In Connecticut, the second richest state in the Union, a
“living wage” of $10.10 will buy you a ticket to the mortuary. As a matter of
fact – Mr. Blumenthal likes to deal in facts; at least that was the case, so he
said, when he was Attorney General – a $10.10 an hour salary in Connecticut is
rather uncommon. Mr. Blumenthal is best known by his few critics in Connecticut
as having claimed or strongly suggested, falsely and several times during his
campaign for the Senate, that he was a Vietnam War veteran.
Mr. Obama’s boost in the minimum wage will lift very few
boats in Connecticut, and it likely will cost a some workers their jobs. If Mr.
Obama wanted to raise a tide that would lift all the boats and at the same time
“level the playing field,” a rhetorical expression often used by Mr.
Blumenthal, he easily could have lowered business taxes and reduced costly and
cumbersome regulations during his first term. The obdurate Republican House
would not have opposed such a sensible and effective economic stimulus. Come to
think of it, this was precisely the remedy for a stagnant economy presented by
President Jack Kennedy in his often quoted speech to the New York Economic Club
way back in 1963, a few months before Mr. Kennedy was assassinated. A bipartisan Congress proceeded to reduce
marginal tax rates and encumbering regulations, and the economic tide did
indeed lift all the boats, as a result of which additional monies flooded both
state and national treasuries.
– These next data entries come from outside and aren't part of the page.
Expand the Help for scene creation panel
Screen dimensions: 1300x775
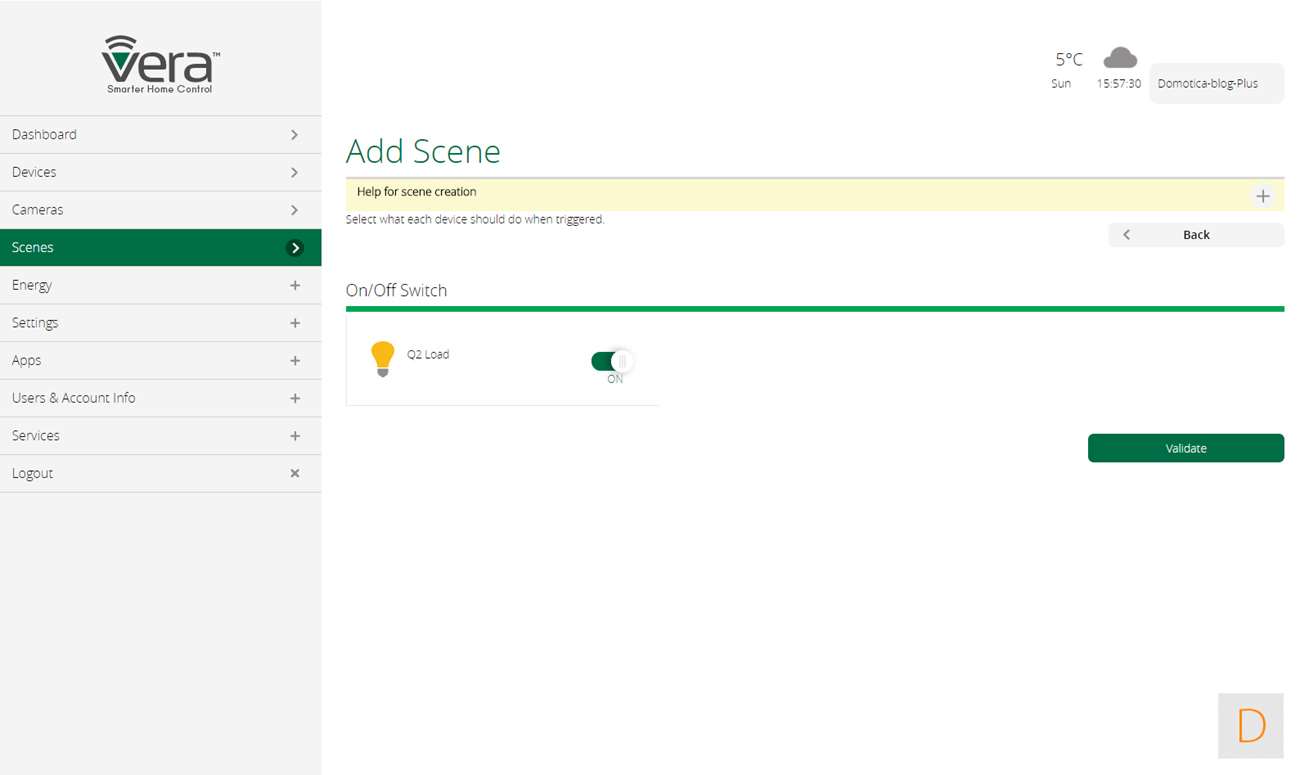(x=1262, y=196)
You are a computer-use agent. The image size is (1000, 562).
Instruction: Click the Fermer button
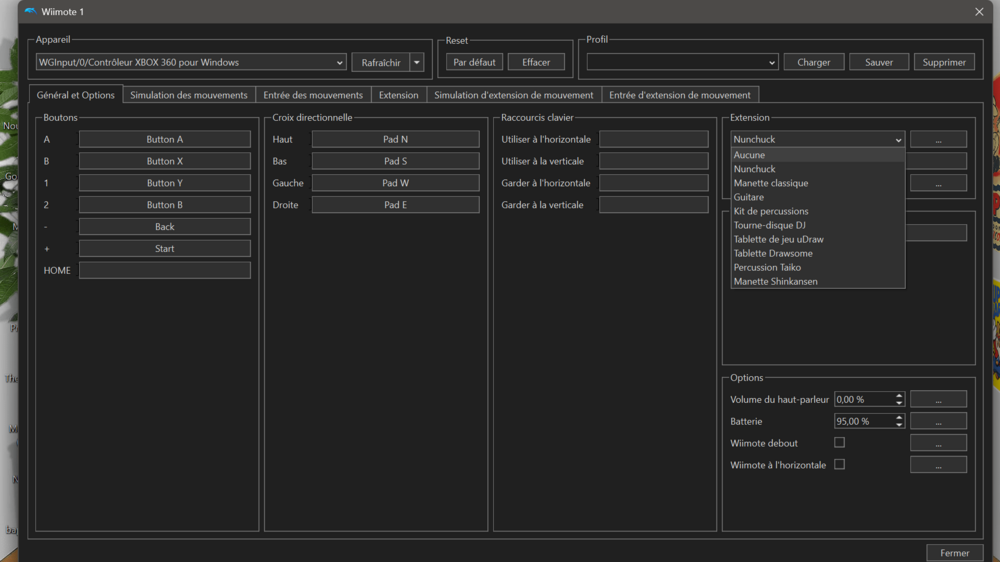tap(954, 553)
Lyndon Johnson’s ‘Great Society” program, which
followed the in the wake of the Kennedy assassination, was funded with Mr. Kennedy’s
tax revenue.
But never mind that the ship of state is headed for an
iceberg or that the state of the union is in disrepair. The states of Mr. Blumenthal and Mr. Obama are sounder than the state of the state or the state of the nation, and that's what matters.